(Stored data entries)

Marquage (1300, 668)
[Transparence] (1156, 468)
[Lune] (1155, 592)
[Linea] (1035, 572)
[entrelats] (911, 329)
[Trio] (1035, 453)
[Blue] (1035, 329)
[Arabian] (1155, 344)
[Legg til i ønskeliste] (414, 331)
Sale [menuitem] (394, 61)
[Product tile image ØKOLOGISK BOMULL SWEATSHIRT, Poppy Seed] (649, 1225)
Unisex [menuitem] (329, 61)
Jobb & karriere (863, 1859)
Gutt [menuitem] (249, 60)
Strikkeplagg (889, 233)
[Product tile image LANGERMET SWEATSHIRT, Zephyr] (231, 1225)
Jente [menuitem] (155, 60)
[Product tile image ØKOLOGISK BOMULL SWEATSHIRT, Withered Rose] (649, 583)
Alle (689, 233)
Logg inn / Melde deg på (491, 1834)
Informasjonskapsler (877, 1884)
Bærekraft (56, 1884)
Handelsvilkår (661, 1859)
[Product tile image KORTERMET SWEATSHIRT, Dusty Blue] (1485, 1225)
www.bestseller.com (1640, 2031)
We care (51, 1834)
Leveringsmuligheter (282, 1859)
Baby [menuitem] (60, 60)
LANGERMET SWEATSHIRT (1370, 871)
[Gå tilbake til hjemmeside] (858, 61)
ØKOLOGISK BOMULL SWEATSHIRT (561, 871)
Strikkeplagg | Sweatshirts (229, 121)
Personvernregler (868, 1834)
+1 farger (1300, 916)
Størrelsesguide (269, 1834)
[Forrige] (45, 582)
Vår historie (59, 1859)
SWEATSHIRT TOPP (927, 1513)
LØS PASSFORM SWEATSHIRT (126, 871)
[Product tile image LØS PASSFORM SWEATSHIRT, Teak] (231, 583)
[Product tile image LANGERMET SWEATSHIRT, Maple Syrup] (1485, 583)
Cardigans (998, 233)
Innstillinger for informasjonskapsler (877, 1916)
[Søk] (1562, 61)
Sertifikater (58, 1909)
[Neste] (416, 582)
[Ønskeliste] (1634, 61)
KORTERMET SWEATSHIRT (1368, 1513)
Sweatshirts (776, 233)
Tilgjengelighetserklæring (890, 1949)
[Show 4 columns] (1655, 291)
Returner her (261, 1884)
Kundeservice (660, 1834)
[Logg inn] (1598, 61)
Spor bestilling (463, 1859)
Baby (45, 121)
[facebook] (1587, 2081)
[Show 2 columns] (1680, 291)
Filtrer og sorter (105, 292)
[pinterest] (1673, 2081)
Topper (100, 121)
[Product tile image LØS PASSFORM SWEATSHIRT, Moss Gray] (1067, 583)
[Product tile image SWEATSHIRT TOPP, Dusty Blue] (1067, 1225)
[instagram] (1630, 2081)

* **WHAT TO WORK ON**:
Repeat every line exactly, starting with the first line of the entries, and stop once the line containing "[Show 2 columns] (1680, 291)" has been given.

* **ANSWER SECTION**:
Marquage (1300, 668)
[Transparence] (1156, 468)
[Lune] (1155, 592)
[Linea] (1035, 572)
[entrelats] (911, 329)
[Trio] (1035, 453)
[Blue] (1035, 329)
[Arabian] (1155, 344)
[Legg til i ønskeliste] (414, 331)
Sale [menuitem] (394, 61)
[Product tile image ØKOLOGISK BOMULL SWEATSHIRT, Poppy Seed] (649, 1225)
Unisex [menuitem] (329, 61)
Jobb & karriere (863, 1859)
Gutt [menuitem] (249, 60)
Strikkeplagg (889, 233)
[Product tile image LANGERMET SWEATSHIRT, Zephyr] (231, 1225)
Jente [menuitem] (155, 60)
[Product tile image ØKOLOGISK BOMULL SWEATSHIRT, Withered Rose] (649, 583)
Alle (689, 233)
Logg inn / Melde deg på (491, 1834)
Informasjonskapsler (877, 1884)
Bærekraft (56, 1884)
Handelsvilkår (661, 1859)
[Product tile image KORTERMET SWEATSHIRT, Dusty Blue] (1485, 1225)
www.bestseller.com (1640, 2031)
We care (51, 1834)
Leveringsmuligheter (282, 1859)
Baby [menuitem] (60, 60)
LANGERMET SWEATSHIRT (1370, 871)
[Gå tilbake til hjemmeside] (858, 61)
ØKOLOGISK BOMULL SWEATSHIRT (561, 871)
Strikkeplagg | Sweatshirts (229, 121)
Personvernregler (868, 1834)
+1 farger (1300, 916)
Størrelsesguide (269, 1834)
[Forrige] (45, 582)
Vår historie (59, 1859)
SWEATSHIRT TOPP (927, 1513)
LØS PASSFORM SWEATSHIRT (126, 871)
[Product tile image LØS PASSFORM SWEATSHIRT, Teak] (231, 583)
[Product tile image LANGERMET SWEATSHIRT, Maple Syrup] (1485, 583)
Cardigans (998, 233)
Innstillinger for informasjonskapsler (877, 1916)
[Søk] (1562, 61)
Sertifikater (58, 1909)
[Neste] (416, 582)
[Ønskeliste] (1634, 61)
KORTERMET SWEATSHIRT (1368, 1513)
Sweatshirts (776, 233)
Tilgjengelighetserklæring (890, 1949)
[Show 4 columns] (1655, 291)
Returner her (261, 1884)
Kundeservice (660, 1834)
[Logg inn] (1598, 61)
Spor bestilling (463, 1859)
Baby (45, 121)
[facebook] (1587, 2081)
[Show 2 columns] (1680, 291)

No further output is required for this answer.